STATED GOAL 1: Could you transcribe the passage of the NASCAR pit reporter article that begins at the words "Top Five NASCAR" and stops after the words "of motorsports journalists."?

DOCUMENT SEGMENT:
• • • • •

Top Five NASCAR TV Pit Reporters of All-Time
Bringing to life what happens on pit road for viewers on TV, NASCAR’s top reporters on the lane are a who’s who of motorsports journalists.
There are three key pieces to any good race broadcast on television – someone to tell the story, someone who’s been in the driver’s shoes, and someone (or more than one) who can get the inside information. Those insiders, roaming amongst the teams and crew members, are the pit reporters that bring you what the teams and drivers are thinking from the horse’s mouth.
Over the years of NASCAR on TV, the role of pit reporters has evolved greatly. From the early days of interviewing drivers while they are still in their cars, to today with instant access to half a dozen reporters on pit lane through television and social media, these members of the team play an important role in the flow of the racing story.
In 2017, it is expected that both Fox Sports and NBC Sports will employ a full slate of four to five pit reporters at the Monster Energy NASCAR Cup Series level. There will be others too that fill the same roles in Xfinity Series and Camping World Truck Series races. Already changes are coming to those ranks, however, as Shannon Spake joins the FOX team and Mike Massaro departs NBC. But where do these reporters rank among the all-time greats?
There is little dispute that there is an elite class of pit reporters who have worked in and around NASCAR over the years. And certainly today there are many others on their way up.

• • • • •

STATED GOAL 2: Could you restate word for word the records from the line that contains "The width and height of the screenshot is (1189, 2576)." through the end of the records?

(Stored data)
• • • • •

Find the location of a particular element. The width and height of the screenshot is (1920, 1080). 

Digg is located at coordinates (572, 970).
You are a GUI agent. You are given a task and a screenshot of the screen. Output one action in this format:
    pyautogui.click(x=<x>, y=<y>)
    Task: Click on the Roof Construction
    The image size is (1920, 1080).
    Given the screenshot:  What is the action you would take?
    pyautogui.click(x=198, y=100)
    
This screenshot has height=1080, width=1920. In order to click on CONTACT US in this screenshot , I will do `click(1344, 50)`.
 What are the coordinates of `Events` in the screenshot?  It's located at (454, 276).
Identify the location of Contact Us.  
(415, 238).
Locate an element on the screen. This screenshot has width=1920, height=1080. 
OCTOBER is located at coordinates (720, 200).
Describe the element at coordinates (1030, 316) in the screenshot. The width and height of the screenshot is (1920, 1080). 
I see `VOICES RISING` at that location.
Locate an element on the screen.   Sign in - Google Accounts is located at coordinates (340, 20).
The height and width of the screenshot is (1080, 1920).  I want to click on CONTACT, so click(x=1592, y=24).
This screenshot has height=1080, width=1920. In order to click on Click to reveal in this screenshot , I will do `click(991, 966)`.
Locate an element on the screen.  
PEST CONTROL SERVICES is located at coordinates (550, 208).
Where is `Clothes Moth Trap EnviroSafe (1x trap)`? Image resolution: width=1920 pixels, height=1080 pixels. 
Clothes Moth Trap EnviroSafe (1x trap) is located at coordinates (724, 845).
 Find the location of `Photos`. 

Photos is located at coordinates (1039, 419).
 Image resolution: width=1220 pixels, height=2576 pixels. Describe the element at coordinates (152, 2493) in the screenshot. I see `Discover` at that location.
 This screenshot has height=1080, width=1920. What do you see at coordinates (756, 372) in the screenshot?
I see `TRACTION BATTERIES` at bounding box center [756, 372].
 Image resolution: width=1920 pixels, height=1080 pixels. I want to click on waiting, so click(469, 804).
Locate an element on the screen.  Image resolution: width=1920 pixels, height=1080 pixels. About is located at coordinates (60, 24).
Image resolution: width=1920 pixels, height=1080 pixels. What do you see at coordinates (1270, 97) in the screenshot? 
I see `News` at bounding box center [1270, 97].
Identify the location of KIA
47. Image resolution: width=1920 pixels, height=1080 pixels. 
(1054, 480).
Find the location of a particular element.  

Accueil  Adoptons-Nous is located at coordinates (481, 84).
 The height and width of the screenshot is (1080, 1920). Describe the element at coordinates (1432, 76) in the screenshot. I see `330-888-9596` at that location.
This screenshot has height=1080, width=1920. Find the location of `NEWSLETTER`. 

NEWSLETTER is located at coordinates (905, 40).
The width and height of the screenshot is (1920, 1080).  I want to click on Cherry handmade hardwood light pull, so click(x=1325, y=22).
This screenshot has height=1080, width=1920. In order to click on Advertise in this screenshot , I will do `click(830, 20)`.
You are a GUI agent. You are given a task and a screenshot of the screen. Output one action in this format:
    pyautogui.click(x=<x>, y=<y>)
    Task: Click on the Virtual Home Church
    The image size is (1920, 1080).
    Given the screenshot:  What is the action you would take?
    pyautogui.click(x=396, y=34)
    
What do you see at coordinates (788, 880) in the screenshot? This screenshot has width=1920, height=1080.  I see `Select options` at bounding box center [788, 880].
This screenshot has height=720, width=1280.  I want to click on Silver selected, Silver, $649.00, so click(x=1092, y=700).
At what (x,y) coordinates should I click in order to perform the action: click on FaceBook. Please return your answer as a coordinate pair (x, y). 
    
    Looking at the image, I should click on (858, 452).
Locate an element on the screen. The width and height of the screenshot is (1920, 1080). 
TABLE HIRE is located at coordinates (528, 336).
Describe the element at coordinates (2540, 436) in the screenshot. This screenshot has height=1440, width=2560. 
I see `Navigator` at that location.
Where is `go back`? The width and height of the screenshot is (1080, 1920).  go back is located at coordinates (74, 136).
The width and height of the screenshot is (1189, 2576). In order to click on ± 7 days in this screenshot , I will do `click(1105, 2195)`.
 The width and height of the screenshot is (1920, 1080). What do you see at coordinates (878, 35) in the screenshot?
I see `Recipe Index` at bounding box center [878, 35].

• • • • •

FINISHED ANSWER 1:
Top Five NASCAR TV Pit Reporters of All-Time
Bringing to life what happens on pit road for viewers on TV, NASCAR’s top reporters on the lane are a who’s who of motorsports journalists.

FINISHED ANSWER 2:
The width and height of the screenshot is (1189, 2576). In order to click on ± 7 days in this screenshot , I will do `click(1105, 2195)`.
 The width and height of the screenshot is (1920, 1080). What do you see at coordinates (878, 35) in the screenshot?
I see `Recipe Index` at bounding box center [878, 35].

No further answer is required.